El juez fue interrumpido por los llantos desconsolados de una mujer mayor, la abuela de Siena.

El juez aclaró su garganta y continuó con la sentencia.

—Sumando todas las penas, da un total de 40 años de…

La voz de un hombre lo interrumpió.

—Su señoría —el hombre que estaba sentado en el otro escritorio frente a Siena se levantó mientras se acomodaba el saco—. Quisiera hablar con usted directamente sobre la sentencia de mi clienta, la señora Siena Preston.

—Primero deberá esperar a que la sentencia esté dictada —indicó el juez con voz molesta.

—Lo sé, y lo entiendo. Pero, así como fue escuchado el testimonio de la señorita Rodríguez, también deberá ser escuchada la voz de mi clienta.

—¿Qué quiere decir? —el juez levantó una ceja y se inclinó levemente sobre su escritorio.

—¿Puedo? —el hombre trajeado señaló el punto frente al estrado y el juez se lo permitió. El sujeto le entregó un folder lleno de documentos y volvió a alejarse—. Como podrá ver, mi clienta fue diagnosticada con psicosis y esquizofrenia desorganizada moderada, lo que implica que mi clienta no está psicológicamente bien y sus acciones son consecuencia de su enfermedad. Además, se encuentra en la semana 17 de gestación, por lo cual va a requerir un cuidado y monitoreo constante para su bebé.

—Sí, es comprensible. Pero la sentencia ya está por dictarse —el juez hizo una seña al taquígrafo—. La suma de las penas da un total de 40 años de prisión. Dado su condición delicada, deberá permanecer en el hospital psiquiátrico de Nueva York y recibirá las atenciones médicas necesarias durante su embarazo. Sin embargo, una vez nazca el bebé, este deberá ser puesto al cuidado de un tutor.

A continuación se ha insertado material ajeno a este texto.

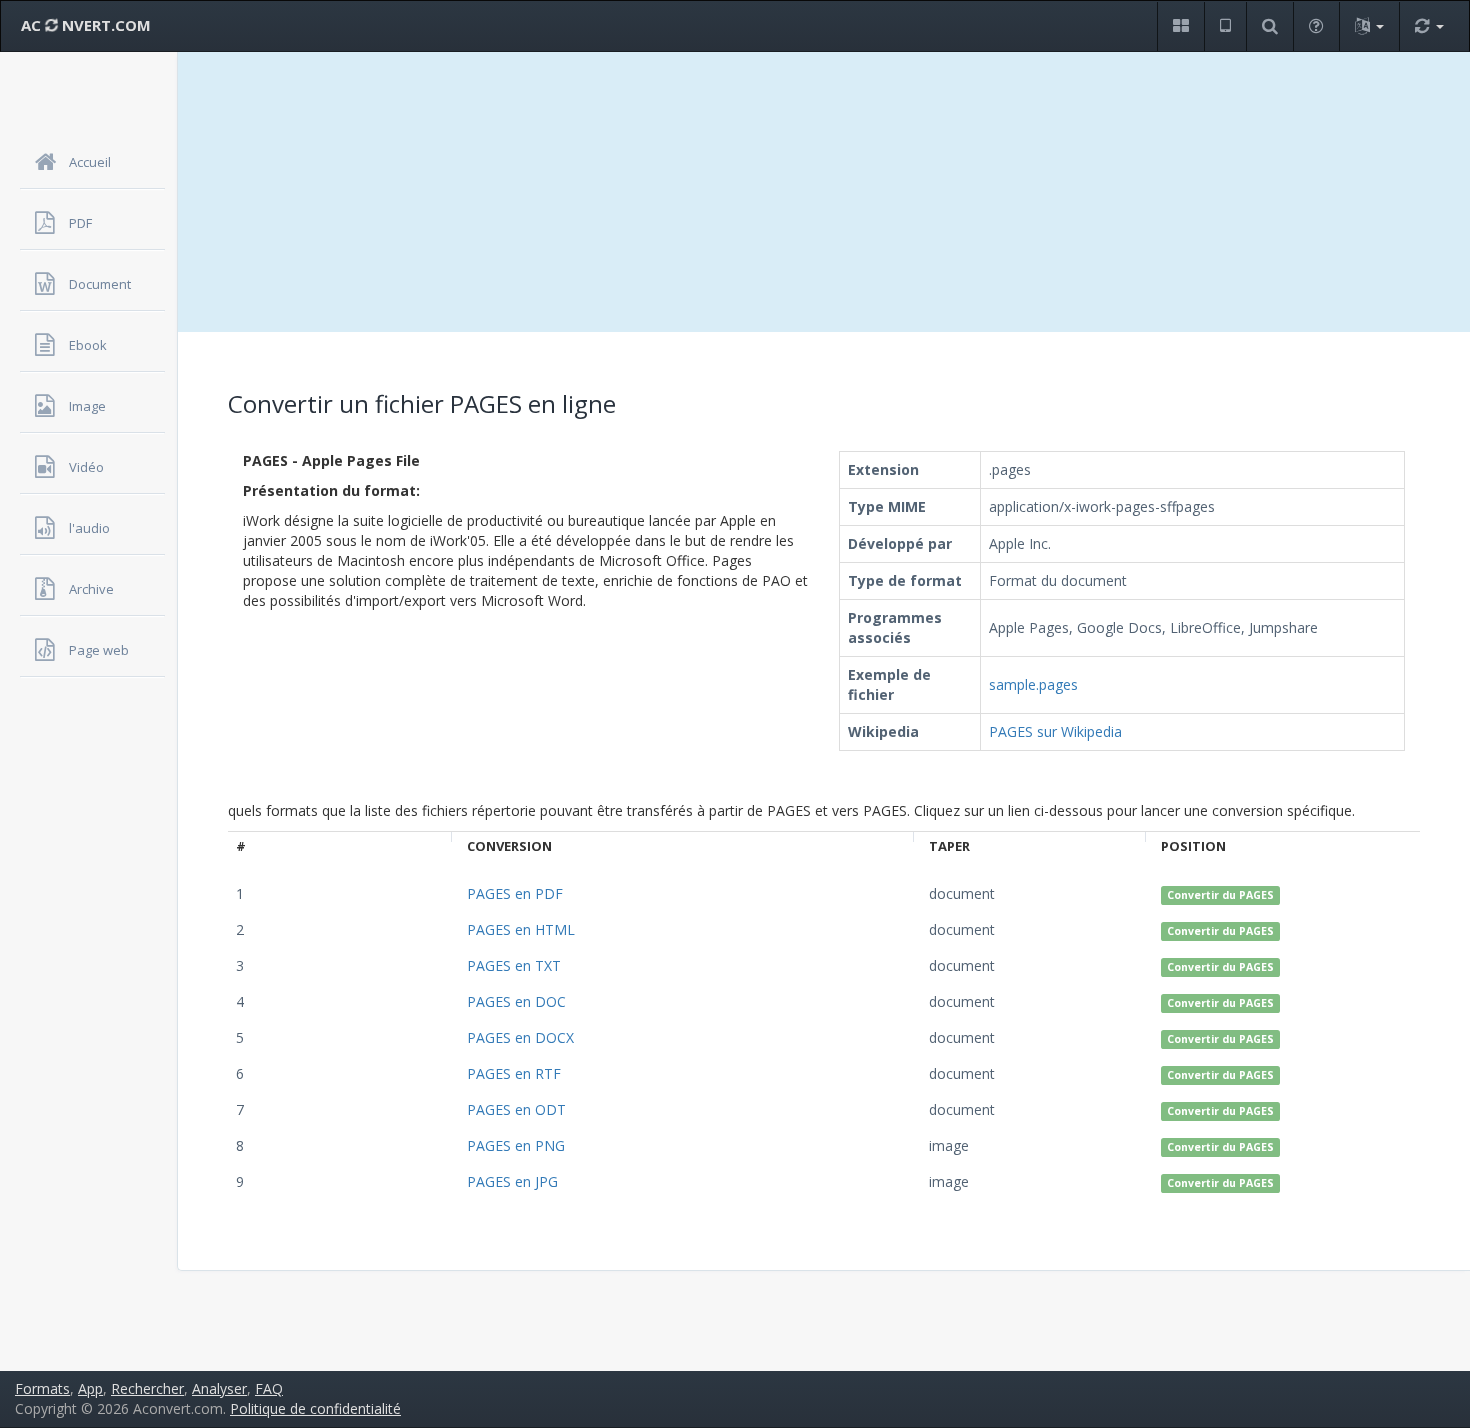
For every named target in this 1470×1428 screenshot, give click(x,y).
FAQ (269, 1388)
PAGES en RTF (514, 1073)
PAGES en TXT (514, 965)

Siena volteó a ver al juez y bajó la mirada, mostrándose afligida. Miré a Leonardo y este tenía la mandíbula tensa; podía suponer en qué estaba pensando en ese momento.

—Su señoría —volvió a hablar el trajeado, pero el juez lo calló al golpear el mazo.

—Este juicio queda cerrado. Llévense a la señora Preston. Público, que tengan una buena tarde.

Marco, Siena y Riley al fin pagarían el daño que nos causaron. Un suspiro colectivo de alivio se escapó de mis labios y de los de mis seres queridos. Leonardo me abrazó con fuerza, susurrando palabras de consuelo y orgullo. Y al fin, pude respirar con tranquilidad.